START Extract to read

Appendix. Details of the Blinder–Oaxaca decomposition

In the context of this study, let YF and YM denote the outcome variables for models estimating the probabilities of demanding loans or loan application being granted for male and female owned ventures, respectively; and X a vector of predictors for Y. We are interested in how much of the mean outcome difference,

$$ \varDelta =E\left({Y}_M\right)-E\left({Y}_F\right) $$
(1)

where E(Y) is the predicted outcome variable from a linear probit model, is accounted for by group differences in the predictors X.

Further let β be the coefficient estimates from the model, it can be shown that following the standard assumptions of linear regressions, the mean outcome difference Δ can be written as:

$$ \varDelta =E\left({Y}_M\right)-E\left({Y}_F\right)=E{\left({X}_M\right)}^{\hbox{'}}{\beta}_M-E{\left({X}_F\right)}^{\hbox{'}}{\beta}_F $$
(2)

END Extract to read

Exercise set
A) Answer these questions about the appendix on the Blinder–Oaxaca decomposition:
(i) What does X denote?
(ii) What does β stand for?
(iii) Under what assumptions can the mean outcome difference Δ be written as in equation (2)?
B) Decide whether each statement agrees with the appendix on the Blinder–Oaxaca decomposition. Answer yes or no, and quote the words that settle it.
(i) The mean outcome difference is denoted Δ.
(ii) The study asks how much of the mean outcome difference is accounted for by group differences in the predictors.
(iii) E(Y) is the predicted outcome variable from a logistic regression.
C) Extend the appendix on the Blinder–Oaxaca decomposition, starting right after equation (2).

START Provided data

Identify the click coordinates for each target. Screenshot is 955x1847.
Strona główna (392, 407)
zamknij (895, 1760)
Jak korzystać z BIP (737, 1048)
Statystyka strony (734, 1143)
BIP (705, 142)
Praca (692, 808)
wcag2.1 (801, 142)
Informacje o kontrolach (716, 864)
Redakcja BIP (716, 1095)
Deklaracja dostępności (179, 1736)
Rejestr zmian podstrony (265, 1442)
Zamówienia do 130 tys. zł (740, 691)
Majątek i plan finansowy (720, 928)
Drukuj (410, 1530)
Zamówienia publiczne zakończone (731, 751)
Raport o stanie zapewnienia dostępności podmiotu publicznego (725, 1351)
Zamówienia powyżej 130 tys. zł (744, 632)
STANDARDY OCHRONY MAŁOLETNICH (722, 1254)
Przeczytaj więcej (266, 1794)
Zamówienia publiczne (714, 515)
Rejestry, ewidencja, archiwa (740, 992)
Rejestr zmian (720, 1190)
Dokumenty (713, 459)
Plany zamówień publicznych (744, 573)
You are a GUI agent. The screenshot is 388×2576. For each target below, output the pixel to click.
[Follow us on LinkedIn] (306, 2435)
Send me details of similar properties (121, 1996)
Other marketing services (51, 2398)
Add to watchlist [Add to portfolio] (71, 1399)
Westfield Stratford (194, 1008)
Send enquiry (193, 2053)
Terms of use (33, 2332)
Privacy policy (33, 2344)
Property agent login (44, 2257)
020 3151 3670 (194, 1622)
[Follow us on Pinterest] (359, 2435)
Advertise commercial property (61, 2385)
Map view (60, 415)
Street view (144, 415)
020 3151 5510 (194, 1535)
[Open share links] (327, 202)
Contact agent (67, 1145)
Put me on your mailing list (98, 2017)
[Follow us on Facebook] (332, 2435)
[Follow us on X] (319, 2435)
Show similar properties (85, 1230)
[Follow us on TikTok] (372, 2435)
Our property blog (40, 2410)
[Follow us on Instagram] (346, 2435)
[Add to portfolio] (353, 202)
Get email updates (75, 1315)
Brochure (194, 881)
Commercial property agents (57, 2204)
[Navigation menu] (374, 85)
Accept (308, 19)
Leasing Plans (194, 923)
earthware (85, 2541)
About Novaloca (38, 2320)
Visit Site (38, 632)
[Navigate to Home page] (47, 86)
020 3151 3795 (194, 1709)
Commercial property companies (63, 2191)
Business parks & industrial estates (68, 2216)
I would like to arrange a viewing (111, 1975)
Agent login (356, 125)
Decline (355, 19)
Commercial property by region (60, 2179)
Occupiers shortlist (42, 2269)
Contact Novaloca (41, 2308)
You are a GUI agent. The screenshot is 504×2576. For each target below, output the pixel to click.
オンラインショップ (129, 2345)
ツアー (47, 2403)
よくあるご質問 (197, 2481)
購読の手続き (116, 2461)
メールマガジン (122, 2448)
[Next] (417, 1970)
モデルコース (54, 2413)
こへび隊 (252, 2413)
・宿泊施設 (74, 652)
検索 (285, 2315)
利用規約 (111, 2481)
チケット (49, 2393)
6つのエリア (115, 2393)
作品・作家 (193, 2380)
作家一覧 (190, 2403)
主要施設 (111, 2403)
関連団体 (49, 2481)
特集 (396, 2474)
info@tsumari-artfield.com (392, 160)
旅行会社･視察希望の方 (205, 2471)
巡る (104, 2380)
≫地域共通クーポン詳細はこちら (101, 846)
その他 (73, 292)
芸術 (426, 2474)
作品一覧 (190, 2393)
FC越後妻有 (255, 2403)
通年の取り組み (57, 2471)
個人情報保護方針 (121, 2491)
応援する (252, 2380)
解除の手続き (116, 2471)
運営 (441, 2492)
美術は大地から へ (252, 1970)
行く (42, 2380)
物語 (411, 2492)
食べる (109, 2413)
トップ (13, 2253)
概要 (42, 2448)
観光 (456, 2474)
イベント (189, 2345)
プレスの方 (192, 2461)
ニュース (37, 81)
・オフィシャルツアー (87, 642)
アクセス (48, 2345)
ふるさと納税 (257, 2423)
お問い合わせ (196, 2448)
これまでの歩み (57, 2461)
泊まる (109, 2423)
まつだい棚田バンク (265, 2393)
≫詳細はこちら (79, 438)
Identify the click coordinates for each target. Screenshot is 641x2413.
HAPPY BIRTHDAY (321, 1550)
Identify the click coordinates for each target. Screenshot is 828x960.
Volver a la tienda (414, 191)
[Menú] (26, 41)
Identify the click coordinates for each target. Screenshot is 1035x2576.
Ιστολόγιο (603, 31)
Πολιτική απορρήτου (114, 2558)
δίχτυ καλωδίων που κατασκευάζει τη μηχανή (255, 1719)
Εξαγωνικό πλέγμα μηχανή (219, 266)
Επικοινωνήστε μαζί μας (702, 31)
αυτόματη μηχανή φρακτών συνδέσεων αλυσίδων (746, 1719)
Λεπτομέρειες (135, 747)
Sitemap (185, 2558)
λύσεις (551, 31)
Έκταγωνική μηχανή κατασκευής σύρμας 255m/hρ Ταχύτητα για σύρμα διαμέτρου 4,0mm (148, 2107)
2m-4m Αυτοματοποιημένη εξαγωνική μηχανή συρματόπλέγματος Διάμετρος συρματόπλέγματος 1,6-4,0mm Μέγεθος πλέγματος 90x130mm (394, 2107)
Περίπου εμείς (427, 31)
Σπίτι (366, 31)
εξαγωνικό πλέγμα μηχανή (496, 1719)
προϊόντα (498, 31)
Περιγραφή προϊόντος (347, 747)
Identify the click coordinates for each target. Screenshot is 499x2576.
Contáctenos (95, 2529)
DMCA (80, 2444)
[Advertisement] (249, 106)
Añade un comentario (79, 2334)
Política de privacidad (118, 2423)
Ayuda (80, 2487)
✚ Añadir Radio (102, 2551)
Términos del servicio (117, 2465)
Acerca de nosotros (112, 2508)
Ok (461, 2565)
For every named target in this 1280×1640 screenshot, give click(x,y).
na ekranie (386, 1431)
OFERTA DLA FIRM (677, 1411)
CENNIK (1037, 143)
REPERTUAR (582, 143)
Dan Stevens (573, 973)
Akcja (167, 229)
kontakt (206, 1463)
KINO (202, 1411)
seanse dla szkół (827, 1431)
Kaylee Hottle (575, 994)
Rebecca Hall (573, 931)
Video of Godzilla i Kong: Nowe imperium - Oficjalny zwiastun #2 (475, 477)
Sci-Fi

END Provided data

Answers to the exercises
A)
(i) A vector of predictors for Y.
(ii) The coefficient estimates from the model.
(iii) The standard assumptions of linear regressions.

B)
(i) Yes: "the mean outcome difference Δ can be written as"
(ii) Yes: "is accounted for by group differences in the predictors X"
(iii) No: "where E(Y) is the predicted outcome variable from a linear probit model"

C)
Now, if we introduce a ‘non-discriminatory’ coefficient vector β* embedded in the coefficient estimates β, that accounts for the part of mean outcome probability differences explained by the predictors, Eq. (2) can be rearranged as:

$$ \varDelta ={\left[E\left({X}_M\right)-E\left({X}_F\right)\right]}^{\hbox{'}}{\beta}^{\ast }+\left[E{\left({X}_M\right)}^{\hbox{'}}\left({\beta}_M-{\beta}^{\ast}\right)+E{\left({X}_F\right)}^{\hbox{'}}\left({\beta}^{\ast }-{\beta}_F\right)\right] $$
(3)

Equation (3) can be seen as a twofold decomposition where the first component,

$$ Q={\left[E\left({X}_M\right)-E\left({X}_F\right)\right]}^{\hbox{'}}{\beta}^{\ast } $$
(4)

is defined as the ‘quantity effect’ referring to the part of the outcome differential explained by group differences in X. In turn, the second component,

$$ U=E{\left({X}_M\right)}^{\hbox{'}}\left({\beta}_M-{\beta}^{\ast}\right)+E{\left({X}_F\right)}^{\hbox{'}}\left({\beta}^{\ast }-{\beta}_F\right) $$
(5)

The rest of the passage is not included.